# Written request
Reproduce the entries below word for word, starting at the first one and ending with the line that contains "click(x=417, y=131)".

[Element and text location entries]
------------------------------------------------

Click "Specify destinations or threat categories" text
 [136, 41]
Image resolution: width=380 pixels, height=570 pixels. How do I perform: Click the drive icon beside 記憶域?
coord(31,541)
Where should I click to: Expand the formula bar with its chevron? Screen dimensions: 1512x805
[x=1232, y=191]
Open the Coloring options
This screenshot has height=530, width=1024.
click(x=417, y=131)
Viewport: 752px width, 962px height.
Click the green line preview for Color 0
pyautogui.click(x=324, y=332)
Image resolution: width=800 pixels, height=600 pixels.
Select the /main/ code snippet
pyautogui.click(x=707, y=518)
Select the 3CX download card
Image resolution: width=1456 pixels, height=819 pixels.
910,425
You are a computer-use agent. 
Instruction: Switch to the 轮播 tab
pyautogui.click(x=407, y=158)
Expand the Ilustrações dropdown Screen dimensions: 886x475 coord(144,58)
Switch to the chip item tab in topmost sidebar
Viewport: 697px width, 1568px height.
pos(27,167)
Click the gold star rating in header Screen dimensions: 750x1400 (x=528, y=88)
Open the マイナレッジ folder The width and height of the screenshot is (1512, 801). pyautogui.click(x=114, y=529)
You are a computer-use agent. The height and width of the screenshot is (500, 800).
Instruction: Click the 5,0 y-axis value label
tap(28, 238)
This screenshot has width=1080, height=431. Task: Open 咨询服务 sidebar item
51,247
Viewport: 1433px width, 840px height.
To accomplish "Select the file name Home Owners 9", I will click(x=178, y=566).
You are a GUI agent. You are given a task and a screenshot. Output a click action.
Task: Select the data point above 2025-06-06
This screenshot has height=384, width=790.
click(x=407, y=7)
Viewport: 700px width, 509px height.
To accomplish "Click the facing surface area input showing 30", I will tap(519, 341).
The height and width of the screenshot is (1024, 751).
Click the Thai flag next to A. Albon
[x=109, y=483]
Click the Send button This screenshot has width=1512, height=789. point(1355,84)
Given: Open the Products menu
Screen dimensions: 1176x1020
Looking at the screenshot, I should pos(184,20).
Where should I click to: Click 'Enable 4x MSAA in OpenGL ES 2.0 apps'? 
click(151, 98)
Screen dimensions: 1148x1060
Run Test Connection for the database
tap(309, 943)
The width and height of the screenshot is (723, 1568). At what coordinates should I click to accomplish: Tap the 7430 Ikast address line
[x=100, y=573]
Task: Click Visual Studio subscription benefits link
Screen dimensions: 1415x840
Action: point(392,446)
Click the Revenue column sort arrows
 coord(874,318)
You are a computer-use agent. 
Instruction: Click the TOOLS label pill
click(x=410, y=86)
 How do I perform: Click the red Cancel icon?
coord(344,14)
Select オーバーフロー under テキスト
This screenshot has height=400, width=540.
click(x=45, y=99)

------------------------------------------------

# Result below
Click "Specify destinations or threat categories" text
 [136, 41]
Image resolution: width=380 pixels, height=570 pixels. How do I perform: Click the drive icon beside 記憶域?
coord(31,541)
Where should I click to: Expand the formula bar with its chevron? Screen dimensions: 1512x805
[x=1232, y=191]
Open the Coloring options
This screenshot has height=530, width=1024.
click(x=417, y=131)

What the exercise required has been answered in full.